La littérature sert aussi à interroger l’immuable, à en distinguer l’apparente permanence, à creuser nos résignations. La gémellité, la ressemblance dans la dissemblance, la variation dans le similaire, sera alors la première expression de ce roman du désir, de la pudeur aussi de ceux qui y parviennent. Une manière qu’a Antoine Wauters d’éluder les figures attendues, une façon de toujours se dissocier du malheur, de ne pas se laisser prendre au misérabilisme. La violence d’une enfance apparaît surtout quand on en est séparé. Pense aux pierres sous tes pas parvient alors à en saisir les motifs, la haine de soi qui la motive et qui transparaît seulement dans l’éloignement. Le père de ces jumeaux est d’une frustre violence, dépassé par lui-même, enfermé dans un rapport punitif au monde. L’auteur sait, à l’évidence, que la conscience est une autre forme de séparation ; elle s’exprime dans le langage, dans son contact avec l’irrémédiable de la perte. Paps, le père (ainsi appelé pour l’alarme du bruit de ses coups) adresse deux très belles lettres à son frère, l’oncle qui a recueilli la « coupable » petite-fille. Une autre interrogation des rôles, celui du père, que l’on nous assigne, que l’on ne saurait tout à fait remplir.

Posez-vous dans votre fauteuil, oubliez tout et criez les mots qui vous viennent. Criez-les plusieurs fois, doucement puis de plus en plus fort. Si vous ne ressentez rien après quelques minutes, c’est hélas qu’on ne peut rien pour vous : sans que vous le sachiez encore, vous êtes morts.

La liberté, c’est peut-être une contre-narration, un autre langage, l’invention d’une alternative à ce discours politique qui impose son absence d’alternative. Dans cette autopsie de l’immuable, sous ses allures de conte, Pense aux pierres sous tes pieds est avant tout une épreuve de la résistance du langage, une soustraction à cette modernité présentée comme une fatalité. La séparation des jumeaux correspond à l’avènement d’un nouvel âge, autre visage d’un espoir trahi. Un homme politique renverse l’autocrate en place, il promet argent et bonheur avant de procéder à des ajustements.
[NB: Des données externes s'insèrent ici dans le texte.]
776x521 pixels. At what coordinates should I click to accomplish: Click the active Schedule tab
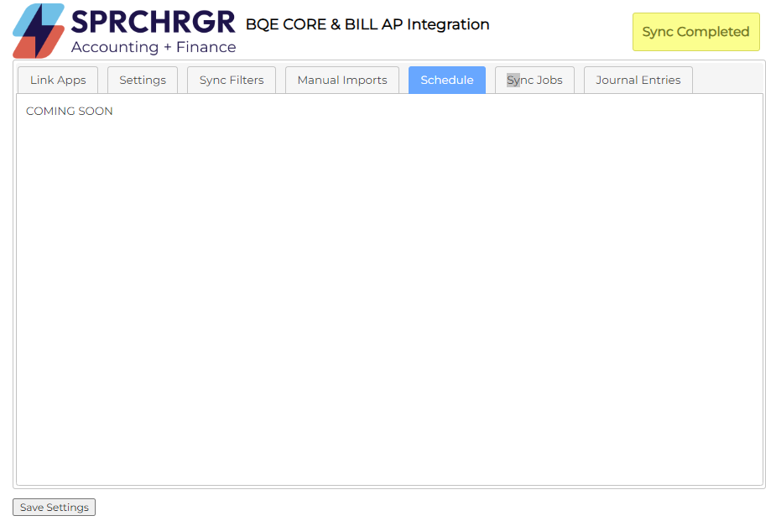[447, 81]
Image aussi de la séparation de l’enfance, il veut que son territoire abandonne son monde paysan, se noie dans la consommation, confonde le bonheur avec le choix d’une marque de lave-vaisselle. Nous en sommes encore-là. Heureusement, subsiste une pensée magique, un enseignement de l’épreuve et de l’alternative. Mama Luna, une rebouteuse conduit ce peuple opprimé vers une autre culture. On peut alors poser cette hypothèse : la joie que préserve ce beau et sombre roman, tient à la capacité à dresser des listes d’abord restrictives puis à choix multiples. Léo se dresse de nouvelles lois, silence et retrait de la famille. Mama Luna invente des questions sans réponses, introduit un libre-arbitre, la possibilité d’une fuite. La joie de la communauté, d’une autre filiation ; plus que jamais c’est sans doute ce à quoi doit tendre le roman maintenant.


Un grand merci à Folio Gallimard pour l’envoi de ce roman.